Problem to work on: Search the entries for the line containing "The height and width of the screenshot is (717, 956).". Repeat it, then every line after it, exactly through the final line.

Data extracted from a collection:
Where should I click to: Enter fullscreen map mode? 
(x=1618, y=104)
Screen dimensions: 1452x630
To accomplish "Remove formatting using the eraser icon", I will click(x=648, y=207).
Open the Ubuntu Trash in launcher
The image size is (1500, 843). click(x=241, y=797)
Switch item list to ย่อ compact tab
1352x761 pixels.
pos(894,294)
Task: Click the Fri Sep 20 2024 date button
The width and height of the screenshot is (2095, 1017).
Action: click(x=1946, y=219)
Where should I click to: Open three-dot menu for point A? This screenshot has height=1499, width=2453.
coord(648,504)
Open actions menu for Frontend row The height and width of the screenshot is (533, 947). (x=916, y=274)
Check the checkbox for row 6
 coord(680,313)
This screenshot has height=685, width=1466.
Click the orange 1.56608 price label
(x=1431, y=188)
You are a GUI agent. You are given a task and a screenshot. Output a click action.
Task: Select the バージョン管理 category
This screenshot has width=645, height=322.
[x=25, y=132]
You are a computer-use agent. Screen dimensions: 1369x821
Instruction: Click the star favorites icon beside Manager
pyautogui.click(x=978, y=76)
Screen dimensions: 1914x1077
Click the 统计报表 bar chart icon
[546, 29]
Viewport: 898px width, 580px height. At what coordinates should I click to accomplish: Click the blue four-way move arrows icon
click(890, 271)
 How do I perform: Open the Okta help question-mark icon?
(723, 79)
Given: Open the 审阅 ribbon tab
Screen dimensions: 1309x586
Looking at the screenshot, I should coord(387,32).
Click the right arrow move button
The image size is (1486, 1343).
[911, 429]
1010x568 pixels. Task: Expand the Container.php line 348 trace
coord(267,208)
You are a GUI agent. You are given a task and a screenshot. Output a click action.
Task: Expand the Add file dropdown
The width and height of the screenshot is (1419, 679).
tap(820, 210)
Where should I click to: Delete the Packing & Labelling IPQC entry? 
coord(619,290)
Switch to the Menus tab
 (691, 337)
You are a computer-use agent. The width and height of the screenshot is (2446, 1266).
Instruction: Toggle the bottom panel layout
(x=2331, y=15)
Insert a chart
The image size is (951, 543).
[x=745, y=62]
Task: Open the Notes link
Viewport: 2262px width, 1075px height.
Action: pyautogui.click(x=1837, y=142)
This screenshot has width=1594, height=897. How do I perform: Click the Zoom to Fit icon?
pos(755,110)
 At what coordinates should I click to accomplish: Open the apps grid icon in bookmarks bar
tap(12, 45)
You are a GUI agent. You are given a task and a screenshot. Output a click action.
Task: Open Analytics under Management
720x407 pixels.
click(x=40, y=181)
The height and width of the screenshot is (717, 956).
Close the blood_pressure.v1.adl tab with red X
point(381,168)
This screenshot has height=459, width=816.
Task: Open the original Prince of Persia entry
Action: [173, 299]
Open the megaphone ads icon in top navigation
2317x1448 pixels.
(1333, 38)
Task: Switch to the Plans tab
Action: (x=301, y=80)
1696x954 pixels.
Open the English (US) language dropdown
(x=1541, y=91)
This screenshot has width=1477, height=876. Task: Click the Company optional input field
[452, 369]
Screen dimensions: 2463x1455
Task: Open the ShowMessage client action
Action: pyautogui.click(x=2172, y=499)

Answer section:
The height and width of the screenshot is (717, 956).
Close the blood_pressure.v1.adl tab with red X
point(381,168)
This screenshot has height=459, width=816.
Task: Open the original Prince of Persia entry
Action: [173, 299]
Open the megaphone ads icon in top navigation
2317x1448 pixels.
(1333, 38)
Task: Switch to the Plans tab
Action: (x=301, y=80)
1696x954 pixels.
Open the English (US) language dropdown
(x=1541, y=91)
This screenshot has width=1477, height=876. Task: Click the Company optional input field
[452, 369]
Screen dimensions: 2463x1455
Task: Open the ShowMessage client action
Action: pyautogui.click(x=2172, y=499)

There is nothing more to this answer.